某サイトの買取金額のスクレイピング対策の金額をスクレイピング

買取金額表示用の数字画像を取得
OCRで画像から数字に変換
切り抜き位置から数字番号取得
数字に変換

CSSからのパースはじめてした

pip install easyocr
pip install cssutils

import pathlib
from urllib.parse import urljoin

import cssutils
import easyocr
import requests
from bs4 import BeautifulSoup

# スクレイピング

headers = {
    "User-Agent": "Mozilla/5.0 (Windows NT 10.0; WOW64; Trident/7.0; rv:11.0) like Gecko"
}


def fetch_soup(url, parser="html5lib"):

    r = requests.get(url, headers=headers)
    r.raise_for_status()

    soup = BeautifulSoup(r.content, parser)

    return soup


def fetch_file(url, fn):

    p = pathlib.Path(fn)
    p.parent.mkdir(parents=True, exist_ok=True)

    r = requests.get(url)
    r.raise_for_status()

    with p.open(mode="wb") as fw:
        fw.write(r.content)

    return p

# URLなし
url = ""

soup = fetch_soup(url)

# prettifyで整形されたファイルで保存
with open("test.html", mode="w", encoding="utf-8") as fw:
    fw.write(soup.prettify())

# encrypt-num

css = soup.select_one("div.topic > style").get_text(strip=True)

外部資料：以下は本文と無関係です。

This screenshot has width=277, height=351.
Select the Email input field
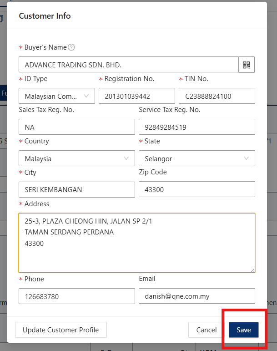click(196, 296)
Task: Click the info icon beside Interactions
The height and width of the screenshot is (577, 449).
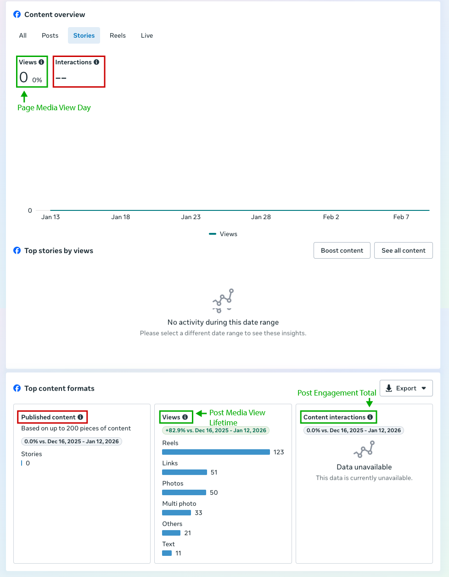Action: [96, 62]
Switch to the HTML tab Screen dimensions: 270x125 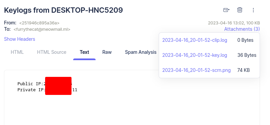coord(17,52)
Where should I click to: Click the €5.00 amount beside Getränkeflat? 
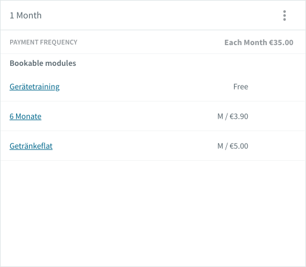pyautogui.click(x=239, y=146)
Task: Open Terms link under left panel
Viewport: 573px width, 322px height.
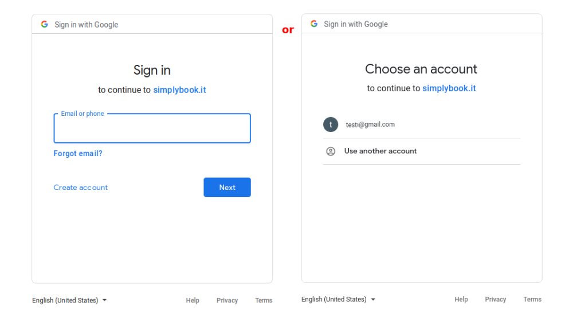Action: click(x=264, y=301)
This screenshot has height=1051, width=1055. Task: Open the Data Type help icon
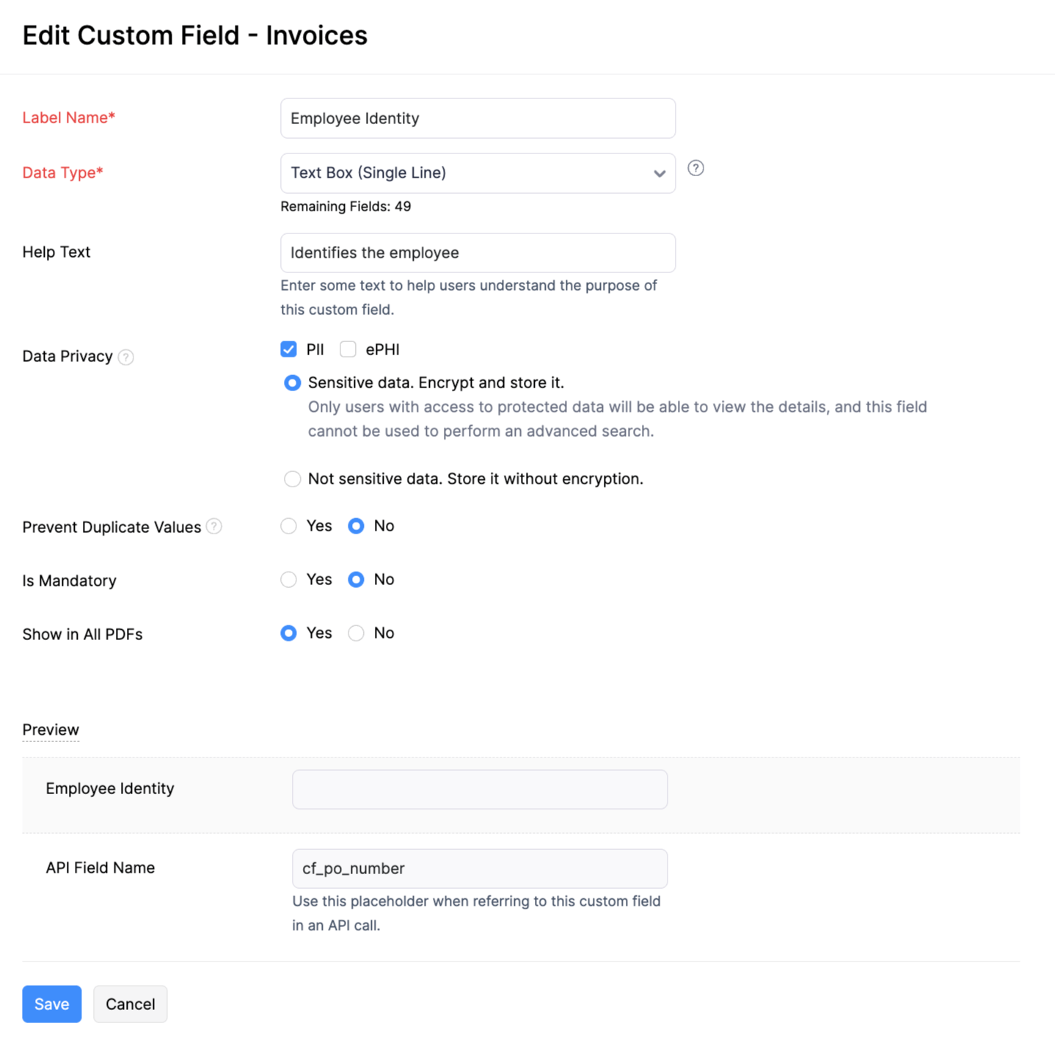696,168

sheet = cssutils.parseString(css)

img_url = ""

for rule in sheet:
    if rule.type == rule.STYLE_RULE:
        # find property
        for property in rule.style:
            if property.name == "background-image":
                temp = property.value
                img_url = temp.replace("url(", "").replace(")", "")
                break

img_url

link = urljoin(url, img_url)
print(link)

p = fetch_file(link, "encrypt-num.png")


reader = easyocr.Reader(["en"], gpu=False)
result = reader.readtext("encrypt-num.png", detail=0, allowlist="0123456789")[0] + ","

print(result)

for tag in soup.select("div.item.item-thumbnail.item-product-list"):

    title = tag.select_one("h4.item-title").get_text(strip=True)
    print(title)

    for price in tag.select("div.item-price.encrypt-price"):

        number = [
            int(
                int(
                    cssutils.parseStyle(i.get("style"))["background-position"].strip(
                        "-px"
                    )
                )
                / 10
            )
            for i in price.select("span.encrypt-num")
        ]

        print("".join([result[j] for j in number]))

    print("-" * 20)